Differential conditioned place preference responses to endomorphin-1 and endomorphin-2 microinjected into the posterior nucleus accumbens shell and ventral tegmental area in the rat.

Abstract

An unbiased conditioned place preference (CPP) paradigm was used to evaluate the reward effects of endogenous mu-opioid receptor ligands endomorphin-1 (EM-1) and endomorphin-2 (EM-2) from the mesolimbic posterior nucleus accumbens (Acb) shell and the ventral tegmental area (VTA) in CD rats.

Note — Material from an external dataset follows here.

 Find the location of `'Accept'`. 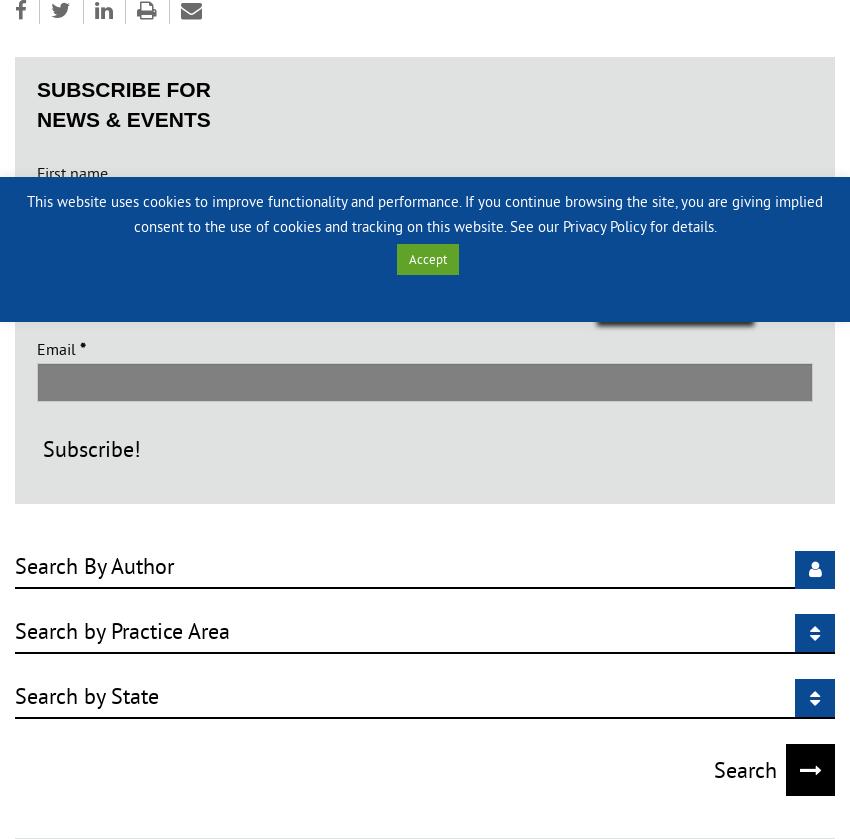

EM-1 (1.6-8.1 nmol) microinjected into posterior Acb shell produced CPP, whereas EM-2 (8.7-17.5 nmol) given into the same Acb shell produced conditioned place aversion (CPA). EM-1 (1.6-16.3 nmol) microinjected into the VTA produced CPP, whereas EM-2 (8.7 and 17.5 nmol) given into the same VTA site did not produce any effect, but at a high dose (35 nmol) produced CPP. EM-1 (3.3 nmol) or EM-2 (17.5 nmol) microinjected into the nigrostriatal substantia nigra was not significantly different from vehicle-injected groups. D-Phe-Cys-Tyr-D-Trp-Orn-Thr-Pen-Thr-NH(2) (CTOP) at 94.13 pmol or 3-methoxynaltrexone at 0.64 pmol microinjected into the posterior Acb shell blocked EM-1-induced CPP and EM-2-induced CPA. At a higher dose, CTOP (941.3 pmol) and 3-methoxynaltrexone (6.4 pmol) produced CPA and CPP, respectively. Coadministration with antiserum against dynorphin A(1-17) (Dyn) (10 microg) microinjected into the posterior Acb shell blocked EM-2-induced CPA. However, it did not affect EM-1-induced CPP. It is concluded that EM-1 and EM-2 produce site-dependent CPP and CPA, respectively, by stimulation of different subtypes of mu-opioid-receptors; stimulation of one subtype of mu-opioid-receptor at the posterior Acb shell and VTA by EM-1 induces CPP, whereas stimulation of another subtype of mu-opioid receptor at the posterior Acb shell, but not the VTA, by EM-2 induces the release of Dyn to produce CPA.